Search Unity

  1. Welcome to the Unity Forums! Please take the time to read our Code of Conduct to familiarize yourself with the forum rules and how to post constructively.
  2. Dismiss Notice

Question Time.DeltaTime inside GhostPredicitonSmoothing Delegate?

Discussion in 'NetCode for ECS' started by Misterturtle, Sep 24, 2023.

  1. Misterturtle

    Misterturtle

    Joined:
    May 25, 2017
    Posts:
    20
    I imagine it's a common use-case to smooth movement based on time for a natural look. What options are available?

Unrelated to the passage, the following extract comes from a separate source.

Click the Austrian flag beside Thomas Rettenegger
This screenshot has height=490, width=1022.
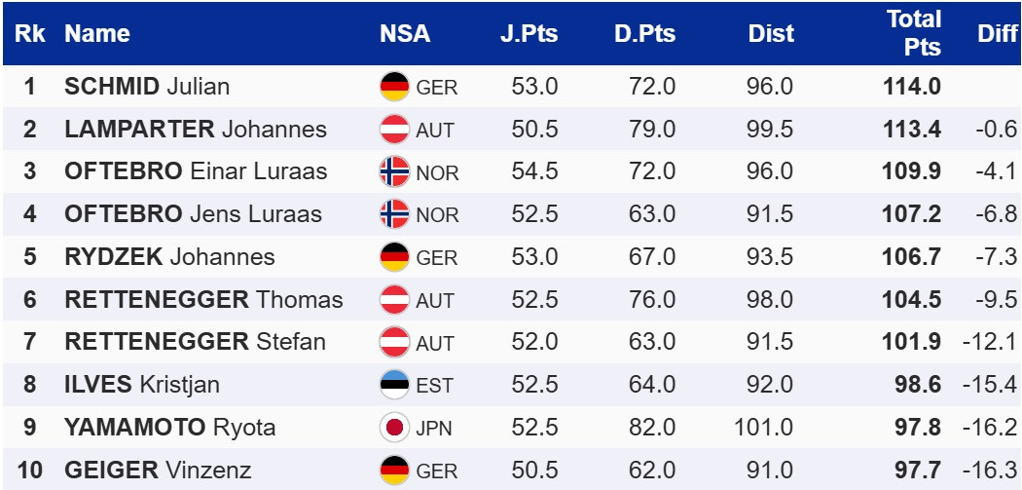[394, 299]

    My only thought currently is to maintain a "copy" of Time.DeltaTime in a component that is passed in as a UserData Parameter Component. Seems potentially error prone. Any better options?
     
  2. CMarastoni

    CMarastoni

    Unity Technologies

    Joined:
    Mar 18, 2020
    Posts:
    774
    Storing the delta time is not necessary and can't really control the way the value is going to be smoothed.
    There reason is that the GhostPredictionSmoothngSystem is used to fix for prediction error (not smoothing in general the movement or whatever).
    The smoothing is called inside the prediction loop only for full ticks, given the way it work, and it try to adjust the error in between the current predicted value (based eventually on the new receive data from the server), and and last prediction backup.
    If there is no prediction error, the delta in between the predicted and the current backup is 0. Otherwise, an adjustment to reduce the error is done.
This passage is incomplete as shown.